» Exercise directions: In the listing below, find the line with "Task: Click the 113%" and the line with "This screenshot has width=1024, height=576.". Repeat those two lines and all lines between them exactly.

» Provided data:
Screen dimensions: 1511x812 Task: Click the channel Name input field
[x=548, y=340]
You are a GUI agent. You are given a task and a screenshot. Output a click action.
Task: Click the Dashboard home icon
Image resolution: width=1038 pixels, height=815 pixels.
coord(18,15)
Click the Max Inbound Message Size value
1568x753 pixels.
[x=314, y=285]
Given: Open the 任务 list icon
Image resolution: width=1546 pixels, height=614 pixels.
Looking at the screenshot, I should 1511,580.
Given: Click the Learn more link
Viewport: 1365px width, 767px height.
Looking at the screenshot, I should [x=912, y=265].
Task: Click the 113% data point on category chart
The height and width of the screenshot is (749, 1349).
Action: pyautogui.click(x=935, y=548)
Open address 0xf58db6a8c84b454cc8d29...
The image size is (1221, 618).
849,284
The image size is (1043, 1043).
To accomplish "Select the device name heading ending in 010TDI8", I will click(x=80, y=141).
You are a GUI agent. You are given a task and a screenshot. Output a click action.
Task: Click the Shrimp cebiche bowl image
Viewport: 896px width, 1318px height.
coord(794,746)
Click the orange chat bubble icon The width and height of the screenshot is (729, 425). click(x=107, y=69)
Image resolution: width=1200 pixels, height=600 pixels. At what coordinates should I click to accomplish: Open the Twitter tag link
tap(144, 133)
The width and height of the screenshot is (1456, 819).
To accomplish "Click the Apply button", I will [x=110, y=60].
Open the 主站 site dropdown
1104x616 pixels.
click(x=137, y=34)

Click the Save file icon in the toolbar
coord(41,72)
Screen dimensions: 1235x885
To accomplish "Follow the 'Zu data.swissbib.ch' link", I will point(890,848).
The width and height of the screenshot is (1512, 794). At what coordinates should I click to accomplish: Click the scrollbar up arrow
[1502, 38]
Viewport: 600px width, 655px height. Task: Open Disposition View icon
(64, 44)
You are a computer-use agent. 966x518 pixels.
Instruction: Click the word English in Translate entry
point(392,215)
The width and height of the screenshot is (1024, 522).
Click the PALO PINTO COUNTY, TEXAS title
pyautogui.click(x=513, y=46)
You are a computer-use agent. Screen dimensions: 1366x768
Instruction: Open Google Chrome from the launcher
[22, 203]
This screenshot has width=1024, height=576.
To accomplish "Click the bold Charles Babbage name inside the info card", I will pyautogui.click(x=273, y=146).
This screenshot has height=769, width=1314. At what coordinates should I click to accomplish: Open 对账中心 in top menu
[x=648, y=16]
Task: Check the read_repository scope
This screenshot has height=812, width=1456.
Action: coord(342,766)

» Answer to this task:
Task: Click the 113% data point on category chart
The height and width of the screenshot is (749, 1349).
Action: pyautogui.click(x=935, y=548)
Open address 0xf58db6a8c84b454cc8d29...
The image size is (1221, 618).
849,284
The image size is (1043, 1043).
To accomplish "Select the device name heading ending in 010TDI8", I will click(x=80, y=141).
You are a GUI agent. You are given a task and a screenshot. Output a click action.
Task: Click the Shrimp cebiche bowl image
Viewport: 896px width, 1318px height.
coord(794,746)
Click the orange chat bubble icon The width and height of the screenshot is (729, 425). click(x=107, y=69)
Image resolution: width=1200 pixels, height=600 pixels. At what coordinates should I click to accomplish: Open the Twitter tag link
tap(144, 133)
The width and height of the screenshot is (1456, 819).
To accomplish "Click the Apply button", I will [x=110, y=60].
Open the 主站 site dropdown
1104x616 pixels.
click(x=137, y=34)

Click the Save file icon in the toolbar
coord(41,72)
Screen dimensions: 1235x885
To accomplish "Follow the 'Zu data.swissbib.ch' link", I will point(890,848).
The width and height of the screenshot is (1512, 794). At what coordinates should I click to accomplish: Click the scrollbar up arrow
[1502, 38]
Viewport: 600px width, 655px height. Task: Open Disposition View icon
(64, 44)
You are a computer-use agent. 966x518 pixels.
Instruction: Click the word English in Translate entry
point(392,215)
The width and height of the screenshot is (1024, 522).
Click the PALO PINTO COUNTY, TEXAS title
pyautogui.click(x=513, y=46)
You are a computer-use agent. Screen dimensions: 1366x768
Instruction: Open Google Chrome from the launcher
[22, 203]
This screenshot has width=1024, height=576.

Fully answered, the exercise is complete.